- DO THIS: Recast the rows below as a Markdown table with the columns No. and Text, giving each non-blank row its own number and its full wording. Leave out any blank lines.

- DATA PROVIDED:
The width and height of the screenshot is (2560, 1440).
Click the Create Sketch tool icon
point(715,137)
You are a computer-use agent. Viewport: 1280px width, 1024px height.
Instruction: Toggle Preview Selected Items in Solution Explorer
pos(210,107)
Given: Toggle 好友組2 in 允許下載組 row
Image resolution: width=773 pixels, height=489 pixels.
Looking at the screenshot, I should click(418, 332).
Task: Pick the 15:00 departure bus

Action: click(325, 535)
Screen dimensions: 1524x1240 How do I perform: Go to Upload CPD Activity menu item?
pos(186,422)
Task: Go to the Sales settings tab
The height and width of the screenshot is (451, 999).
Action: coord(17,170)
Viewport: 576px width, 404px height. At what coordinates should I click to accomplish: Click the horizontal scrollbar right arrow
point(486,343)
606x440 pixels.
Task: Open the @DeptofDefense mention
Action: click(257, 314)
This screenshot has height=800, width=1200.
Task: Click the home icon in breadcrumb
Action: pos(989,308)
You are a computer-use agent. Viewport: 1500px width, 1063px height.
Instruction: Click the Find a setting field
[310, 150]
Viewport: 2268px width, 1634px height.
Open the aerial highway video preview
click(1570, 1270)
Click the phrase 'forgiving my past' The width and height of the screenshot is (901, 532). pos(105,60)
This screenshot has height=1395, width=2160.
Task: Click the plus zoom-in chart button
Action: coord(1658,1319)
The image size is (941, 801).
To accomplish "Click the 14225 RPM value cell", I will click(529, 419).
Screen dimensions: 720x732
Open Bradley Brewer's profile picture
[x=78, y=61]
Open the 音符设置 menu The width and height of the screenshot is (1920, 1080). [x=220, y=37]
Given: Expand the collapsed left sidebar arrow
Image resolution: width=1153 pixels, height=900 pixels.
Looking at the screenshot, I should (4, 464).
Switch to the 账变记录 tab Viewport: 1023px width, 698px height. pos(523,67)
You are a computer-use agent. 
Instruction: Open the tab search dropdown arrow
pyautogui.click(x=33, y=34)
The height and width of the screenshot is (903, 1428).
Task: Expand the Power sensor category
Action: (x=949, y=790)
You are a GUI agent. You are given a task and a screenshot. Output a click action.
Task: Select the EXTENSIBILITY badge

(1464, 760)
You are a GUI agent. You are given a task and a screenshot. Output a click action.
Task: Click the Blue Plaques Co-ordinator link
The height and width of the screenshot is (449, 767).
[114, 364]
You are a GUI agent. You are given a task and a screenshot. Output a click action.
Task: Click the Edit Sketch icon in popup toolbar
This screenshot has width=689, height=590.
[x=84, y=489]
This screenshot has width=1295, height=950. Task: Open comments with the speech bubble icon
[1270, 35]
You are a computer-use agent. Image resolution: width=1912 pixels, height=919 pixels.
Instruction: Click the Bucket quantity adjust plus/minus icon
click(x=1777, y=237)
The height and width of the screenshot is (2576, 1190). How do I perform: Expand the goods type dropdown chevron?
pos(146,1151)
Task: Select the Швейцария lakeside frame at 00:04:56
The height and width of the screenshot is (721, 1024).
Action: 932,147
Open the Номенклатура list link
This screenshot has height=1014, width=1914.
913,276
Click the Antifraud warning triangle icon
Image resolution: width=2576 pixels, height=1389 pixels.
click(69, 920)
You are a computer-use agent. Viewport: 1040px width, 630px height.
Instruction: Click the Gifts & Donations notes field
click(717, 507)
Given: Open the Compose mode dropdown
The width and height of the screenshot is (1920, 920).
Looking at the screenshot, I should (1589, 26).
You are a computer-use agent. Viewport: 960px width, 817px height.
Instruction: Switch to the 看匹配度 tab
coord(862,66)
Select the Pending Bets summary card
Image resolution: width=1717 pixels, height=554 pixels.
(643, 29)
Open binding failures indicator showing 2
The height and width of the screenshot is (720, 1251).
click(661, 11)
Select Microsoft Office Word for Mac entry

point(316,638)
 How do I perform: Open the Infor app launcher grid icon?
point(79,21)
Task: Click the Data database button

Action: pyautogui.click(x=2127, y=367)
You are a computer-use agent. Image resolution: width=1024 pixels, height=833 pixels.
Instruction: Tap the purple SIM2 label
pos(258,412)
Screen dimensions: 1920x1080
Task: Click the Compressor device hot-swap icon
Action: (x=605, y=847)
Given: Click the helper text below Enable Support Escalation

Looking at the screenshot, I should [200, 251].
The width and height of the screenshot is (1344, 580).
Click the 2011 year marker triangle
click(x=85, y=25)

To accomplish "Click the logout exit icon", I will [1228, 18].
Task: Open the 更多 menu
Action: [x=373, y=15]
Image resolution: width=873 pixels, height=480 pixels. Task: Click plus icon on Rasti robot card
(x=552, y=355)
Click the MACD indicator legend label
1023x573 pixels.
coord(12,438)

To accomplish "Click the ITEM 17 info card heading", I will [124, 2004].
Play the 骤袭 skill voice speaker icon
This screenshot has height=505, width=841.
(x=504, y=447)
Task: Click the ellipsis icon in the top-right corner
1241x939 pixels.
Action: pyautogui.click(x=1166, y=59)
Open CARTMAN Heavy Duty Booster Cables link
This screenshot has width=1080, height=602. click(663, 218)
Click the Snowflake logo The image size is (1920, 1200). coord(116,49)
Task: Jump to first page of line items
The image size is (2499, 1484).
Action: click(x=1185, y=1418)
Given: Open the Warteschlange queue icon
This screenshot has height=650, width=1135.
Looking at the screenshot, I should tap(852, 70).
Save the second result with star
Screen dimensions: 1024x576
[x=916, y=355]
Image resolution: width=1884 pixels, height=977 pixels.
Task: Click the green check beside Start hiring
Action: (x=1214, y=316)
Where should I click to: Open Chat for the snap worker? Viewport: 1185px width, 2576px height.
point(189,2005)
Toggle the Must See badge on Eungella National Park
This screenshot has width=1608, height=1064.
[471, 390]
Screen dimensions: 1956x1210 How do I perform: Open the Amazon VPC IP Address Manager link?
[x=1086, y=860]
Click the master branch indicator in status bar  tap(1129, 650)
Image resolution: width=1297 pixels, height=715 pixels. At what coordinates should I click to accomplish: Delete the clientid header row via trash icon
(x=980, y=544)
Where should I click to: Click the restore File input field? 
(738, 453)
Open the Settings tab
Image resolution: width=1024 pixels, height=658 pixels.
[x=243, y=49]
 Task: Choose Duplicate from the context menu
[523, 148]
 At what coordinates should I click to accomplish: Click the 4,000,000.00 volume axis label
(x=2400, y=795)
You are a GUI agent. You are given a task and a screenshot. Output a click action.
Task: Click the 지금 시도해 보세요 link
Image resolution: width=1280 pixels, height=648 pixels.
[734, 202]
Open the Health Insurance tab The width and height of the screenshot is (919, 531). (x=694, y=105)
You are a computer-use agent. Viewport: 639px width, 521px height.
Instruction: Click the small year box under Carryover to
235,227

- TASK RESULT:
| No. | Text |
|---|---|
| 1 | The width and height of the screenshot is (2560, 1440). |
| 2 | Click the Create Sketch tool icon |
| 3 | point(715,137) |
| 4 | You are a computer-use agent. Viewport: 1280px width, 1024px height. |
| 5 | Instruction: Toggle Preview Selected Items in Solution Explorer |
| 6 | pos(210,107) |
| 7 | Given: Toggle 好友組2 in 允許下載組 row |
| 8 | Image resolution: width=773 pixels, height=489 pixels. |
| 9 | Looking at the screenshot, I should click(418, 332). |
| 10 | Task: Pick the 15:00 departure bus |
| 11 | Action: click(325, 535) |
| 12 | Screen dimensions: 1524x1240 How do I perform: Go to Upload CPD Activity menu item? |
| 13 | pos(186,422) |
| 14 | Task: Go to the Sales settings tab |
| 15 | The height and width of the screenshot is (451, 999). |
| 16 | Action: coord(17,170) |
| 17 | Viewport: 576px width, 404px height. At what coordinates should I click to accomplish: Click the horizontal scrollbar right arrow |
| 18 | point(486,343) |
| 19 | 606x440 pixels. |
| 20 | Task: Open the @DeptofDefense mention |
| 21 | Action: click(257, 314) |
| 22 | This screenshot has height=800, width=1200. |
| 23 | Task: Click the home icon in breadcrumb |
| 24 | Action: pos(989,308) |
| 25 | You are a computer-use agent. Viewport: 1500px width, 1063px height. |
| 26 | Instruction: Click the Find a setting field |
| 27 | [310, 150] |
| 28 | Viewport: 2268px width, 1634px height. |
| 29 | Open the aerial highway video preview |
| 30 | click(1570, 1270) |
| 31 | Click the phrase 'forgiving my past' The width and height of the screenshot is (901, 532). pos(105,60) |
| 32 | This screenshot has height=1395, width=2160. |
| 33 | Task: Click the plus zoom-in chart button |
| 34 | Action: coord(1658,1319) |
| 35 | The image size is (941, 801). |
| 36 | To accomplish "Click the 14225 RPM value cell", I will click(529, 419). |
| 37 | Screen dimensions: 720x732 |
| 38 | Open Bradley Brewer's profile picture |
| 39 | [x=78, y=61] |
| 40 | Open the 音符设置 menu The width and height of the screenshot is (1920, 1080). [x=220, y=37] |
| 41 | Given: Expand the collapsed left sidebar arrow |
| 42 | Image resolution: width=1153 pixels, height=900 pixels. |
| 43 | Looking at the screenshot, I should (4, 464). |
| 44 | Switch to the 账变记录 tab Viewport: 1023px width, 698px height. pos(523,67) |
| 45 | You are a computer-use agent.  |
| 46 | Instruction: Open the tab search dropdown arrow |
| 47 | pyautogui.click(x=33, y=34) |
| 48 | The height and width of the screenshot is (903, 1428). |
| 49 | Task: Expand the Power sensor category |
| 50 | Action: (x=949, y=790) |
| 51 | You are a GUI agent. You are given a task and a screenshot. Output a click action. |
| 52 | Task: Select the EXTENSIBILITY badge |
| 53 | (1464, 760) |
| 54 | You are a GUI agent. You are given a task and a screenshot. Output a click action. |
| 55 | Task: Click the Blue Plaques Co-ordinator link |
| 56 | The height and width of the screenshot is (449, 767). |
| 57 | [114, 364] |
| 58 | You are a GUI agent. You are given a task and a screenshot. Output a click action. |
| 59 | Task: Click the Edit Sketch icon in popup toolbar |
| 60 | This screenshot has width=689, height=590. |
| 61 | [x=84, y=489] |
| 62 | This screenshot has width=1295, height=950. Task: Open comments with the speech bubble icon |
| 63 | [1270, 35] |
| 64 | You are a computer-use agent. Image resolution: width=1912 pixels, height=919 pixels. |
| 65 | Instruction: Click the Bucket quantity adjust plus/minus icon |
| 66 | click(x=1777, y=237) |
| 67 | The height and width of the screenshot is (2576, 1190). How do I perform: Expand the goods type dropdown chevron? |
| 68 | pos(146,1151) |
| 69 | Task: Select the Швейцария lakeside frame at 00:04:56 |
| 70 | The height and width of the screenshot is (721, 1024). |
| 71 | Action: 932,147 |
| 72 | Open the Номенклатура list link |
| 73 | This screenshot has height=1014, width=1914. |
| 74 | 913,276 |
| 75 | Click the Antifraud warning triangle icon |
| 76 | Image resolution: width=2576 pixels, height=1389 pixels. |
| 77 | click(69, 920) |
| 78 | You are a computer-use agent. Viewport: 1040px width, 630px height. |
| 79 | Instruction: Click the Gifts & Donations notes field |
| 80 | click(717, 507) |
| 81 | Given: Open the Compose mode dropdown |
| 82 | The width and height of the screenshot is (1920, 920). |
| 83 | Looking at the screenshot, I should (1589, 26). |
| 84 | You are a computer-use agent. Viewport: 960px width, 817px height. |
| 85 | Instruction: Switch to the 看匹配度 tab |
| 86 | coord(862,66) |
| 87 | Select the Pending Bets summary card |
| 88 | Image resolution: width=1717 pixels, height=554 pixels. |
| 89 | (643, 29) |
| 90 | Open binding failures indicator showing 2 |
| 91 | The height and width of the screenshot is (720, 1251). |
| 92 | click(661, 11) |
| 93 | Select Microsoft Office Word for Mac entry |
| 94 | point(316,638) |
| 95 |  How do I perform: Open the Infor app launcher grid icon? |
| 96 | point(79,21) |
| 97 | Task: Click the Data database button |
| 98 | Action: pyautogui.click(x=2127, y=367) |
| 99 | You are a computer-use agent. Image resolution: width=1024 pixels, height=833 pixels. |
| 100 | Instruction: Tap the purple SIM2 label |
| 101 | pos(258,412) |
| 102 | Screen dimensions: 1920x1080 |
| 103 | Task: Click the Compressor device hot-swap icon |
| 104 | Action: (x=605, y=847) |
| 105 | Given: Click the helper text below Enable Support Escalation |
| 106 | Looking at the screenshot, I should [200, 251]. |
| 107 | The width and height of the screenshot is (1344, 580). |
| 108 | Click the 2011 year marker triangle |
| 109 | click(x=85, y=25) |
| 110 | To accomplish "Click the logout exit icon", I will [1228, 18]. |
| 111 | Task: Open the 更多 menu |
| 112 | Action: [x=373, y=15] |
| 113 | Image resolution: width=873 pixels, height=480 pixels. Task: Click plus icon on Rasti robot card |
| 114 | (x=552, y=355) |
| 115 | Click the MACD indicator legend label |
| 116 | 1023x573 pixels. |
| 117 | coord(12,438) |
| 118 | To accomplish "Click the ITEM 17 info card heading", I will [124, 2004]. |
| 119 | Play the 骤袭 skill voice speaker icon |
| 120 | This screenshot has height=505, width=841. |
| 121 | (x=504, y=447) |
| 122 | Task: Click the ellipsis icon in the top-right corner |
| 123 | 1241x939 pixels. |
| 124 | Action: pyautogui.click(x=1166, y=59) |
| 125 | Open CARTMAN Heavy Duty Booster Cables link |
| 126 | This screenshot has width=1080, height=602. click(663, 218) |
| 127 | Click the Snowflake logo The image size is (1920, 1200). coord(116,49) |
| 128 | Task: Jump to first page of line items |
| 129 | The image size is (2499, 1484). |
| 130 | Action: click(x=1185, y=1418) |
| 131 | Given: Open the Warteschlange queue icon |
| 132 | This screenshot has height=650, width=1135. |
| 133 | Looking at the screenshot, I should tap(852, 70). |
| 134 | Save the second result with star |
| 135 | Screen dimensions: 1024x576 |
| 136 | [x=916, y=355] |
| 137 | Image resolution: width=1884 pixels, height=977 pixels. |
| 138 | Task: Click the green check beside Start hiring |
| 139 | Action: (x=1214, y=316) |
| 140 | Where should I click to: Open Chat for the snap worker? Viewport: 1185px width, 2576px height. |
| 141 | point(189,2005) |
| 142 | Toggle the Must See badge on Eungella National Park |
| 143 | This screenshot has width=1608, height=1064. |
| 144 | [471, 390] |
| 145 | Screen dimensions: 1956x1210 How do I perform: Open the Amazon VPC IP Address Manager link? |
| 146 | [x=1086, y=860] |
| 147 | Click the master branch indicator in status bar  tap(1129, 650) |
| 148 | Image resolution: width=1297 pixels, height=715 pixels. At what coordinates should I click to accomplish: Delete the clientid header row via trash icon |
| 149 | (x=980, y=544) |
| 150 | Where should I click to: Click the restore File input field?  |
| 151 | (738, 453) |
| 152 | Open the Settings tab |
| 153 | Image resolution: width=1024 pixels, height=658 pixels. |
| 154 | [x=243, y=49] |
| 155 |  Task: Choose Duplicate from the context menu |
| 156 | [523, 148] |
| 157 |  At what coordinates should I click to accomplish: Click the 4,000,000.00 volume axis label |
| 158 | (x=2400, y=795) |
| 159 | You are a GUI agent. You are given a task and a screenshot. Output a click action. |
| 160 | Task: Click the 지금 시도해 보세요 link |
| 161 | Image resolution: width=1280 pixels, height=648 pixels. |
| 162 | [734, 202] |
| 163 | Open the Health Insurance tab The width and height of the screenshot is (919, 531). (x=694, y=105) |
| 164 | You are a computer-use agent. Viewport: 639px width, 521px height. |
| 165 | Instruction: Click the small year box under Carryover to |
| 166 | 235,227 |